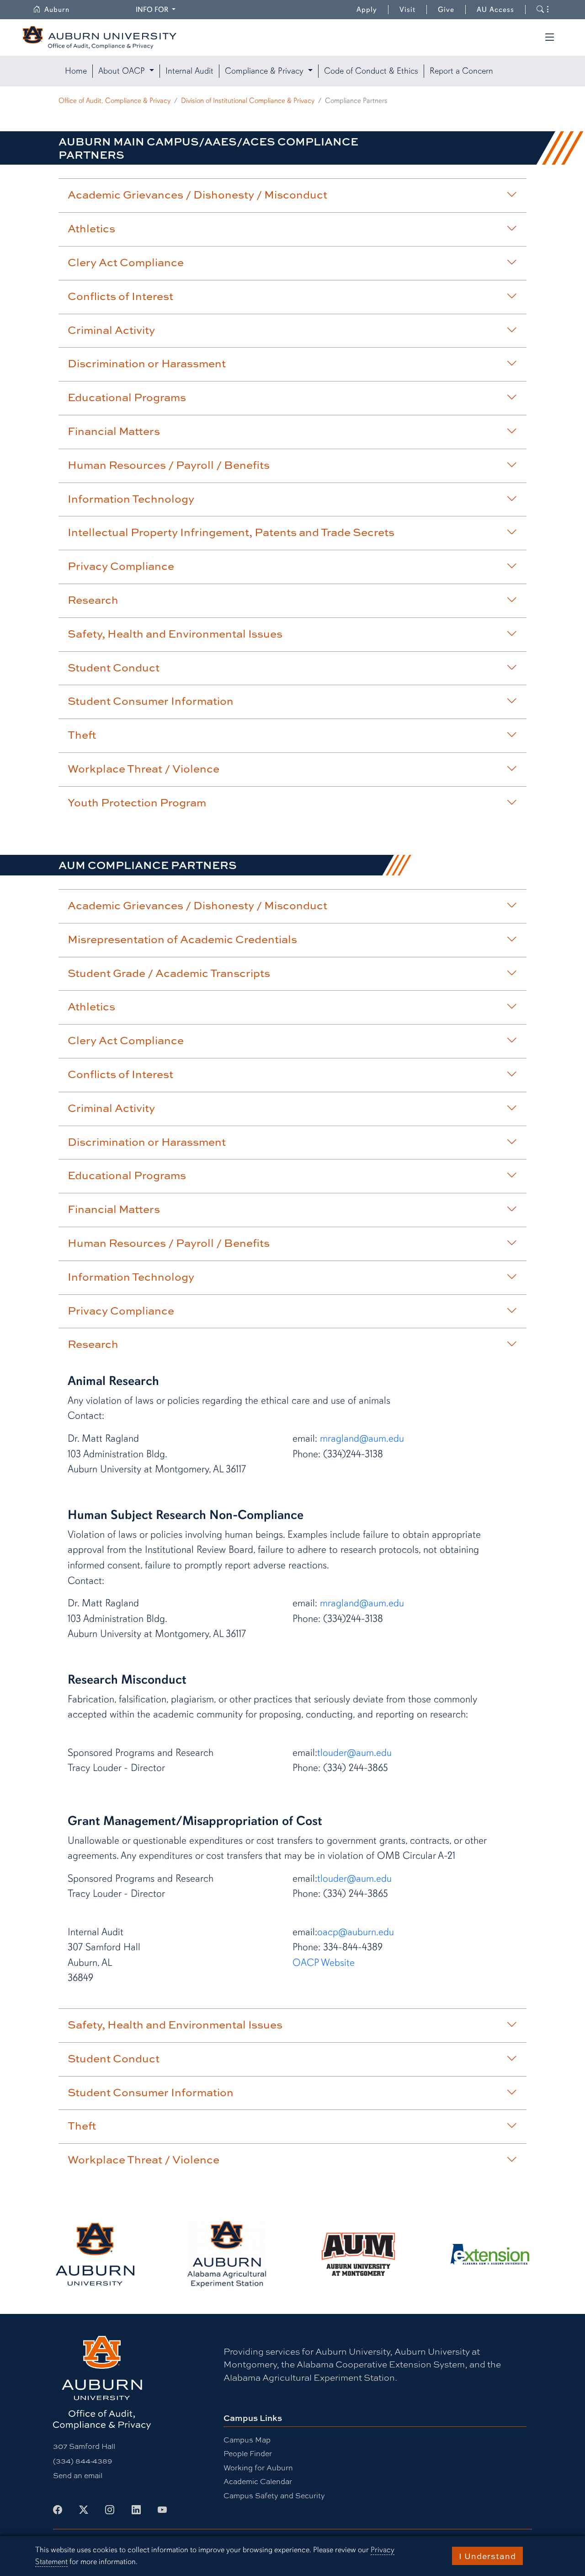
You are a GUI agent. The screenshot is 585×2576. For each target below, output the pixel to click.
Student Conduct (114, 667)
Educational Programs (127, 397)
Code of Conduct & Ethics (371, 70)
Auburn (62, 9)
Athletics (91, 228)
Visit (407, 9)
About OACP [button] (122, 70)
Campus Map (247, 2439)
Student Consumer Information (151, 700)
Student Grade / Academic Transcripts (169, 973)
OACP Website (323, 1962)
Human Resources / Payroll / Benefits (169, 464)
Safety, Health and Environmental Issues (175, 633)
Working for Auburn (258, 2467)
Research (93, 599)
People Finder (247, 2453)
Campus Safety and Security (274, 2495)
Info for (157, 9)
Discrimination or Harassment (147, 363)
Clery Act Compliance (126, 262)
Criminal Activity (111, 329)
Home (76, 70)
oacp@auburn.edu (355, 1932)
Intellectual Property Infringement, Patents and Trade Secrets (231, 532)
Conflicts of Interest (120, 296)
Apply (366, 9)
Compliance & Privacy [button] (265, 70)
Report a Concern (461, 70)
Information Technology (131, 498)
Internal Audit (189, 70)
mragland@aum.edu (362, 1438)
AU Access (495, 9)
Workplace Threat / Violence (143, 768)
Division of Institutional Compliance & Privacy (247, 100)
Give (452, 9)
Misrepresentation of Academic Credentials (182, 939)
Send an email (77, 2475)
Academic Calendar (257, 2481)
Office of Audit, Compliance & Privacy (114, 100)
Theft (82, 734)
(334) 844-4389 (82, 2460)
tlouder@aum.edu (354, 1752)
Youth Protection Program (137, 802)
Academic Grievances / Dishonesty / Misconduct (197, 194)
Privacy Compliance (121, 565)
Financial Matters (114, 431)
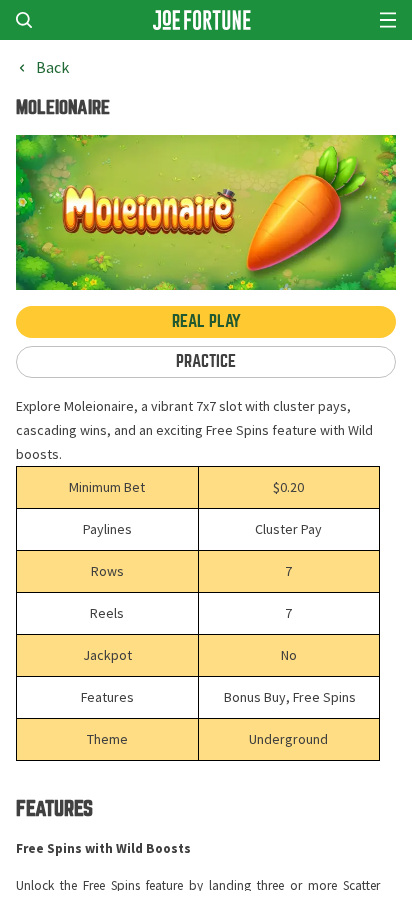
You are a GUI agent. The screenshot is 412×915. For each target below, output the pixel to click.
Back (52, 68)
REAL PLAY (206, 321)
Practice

What you need to do -
Please print the lines above exactly, beginning at the first line of the entries and ending at the line holding "Financial Matters (114, 431)", and leave the pictures out.

Output for this exercise -
You are a GUI agent. The screenshot is 585×2576. For each target below, output the pixel to click.
Student Conduct (114, 667)
Educational Programs (127, 397)
Code of Conduct & Ethics (371, 70)
Auburn (62, 9)
Athletics (91, 228)
Visit (407, 9)
About OACP [button] (122, 70)
Campus Map (247, 2439)
Student Consumer Information (151, 700)
Student Grade / Academic Transcripts (169, 973)
OACP Website (323, 1962)
Human Resources / Payroll / Benefits (169, 464)
Safety, Health and Environmental Issues (175, 633)
Working for Auburn (258, 2467)
Research (93, 599)
People Finder (247, 2453)
Campus Safety and Security (274, 2495)
Info for (157, 9)
Discrimination or Harassment (147, 363)
Clery Act Compliance (126, 262)
Criminal Activity (111, 329)
Home (76, 70)
oacp@auburn.edu (355, 1932)
Intellectual Property Infringement, Patents and Trade Secrets (231, 532)
Conflicts of Interest (120, 296)
Apply (366, 9)
Compliance & Privacy [button] (265, 70)
Report a Concern (461, 70)
Information Technology (131, 498)
Internal Audit (189, 70)
mragland@aum.edu (362, 1438)
AU Access (495, 9)
Workplace Threat / Violence (143, 768)
Division of Institutional Compliance & Privacy (247, 100)
Give (452, 9)
Misrepresentation of Academic Credentials (182, 939)
Send an email (77, 2475)
Academic Calendar (257, 2481)
Office of Audit, Compliance & Privacy (114, 100)
Theft (82, 734)
(334) 844-4389 (82, 2460)
tlouder@aum.edu (354, 1752)
Youth Protection Program (137, 802)
Academic Grievances / Dishonesty / Misconduct (197, 194)
Privacy Compliance (121, 565)
Financial Matters (114, 431)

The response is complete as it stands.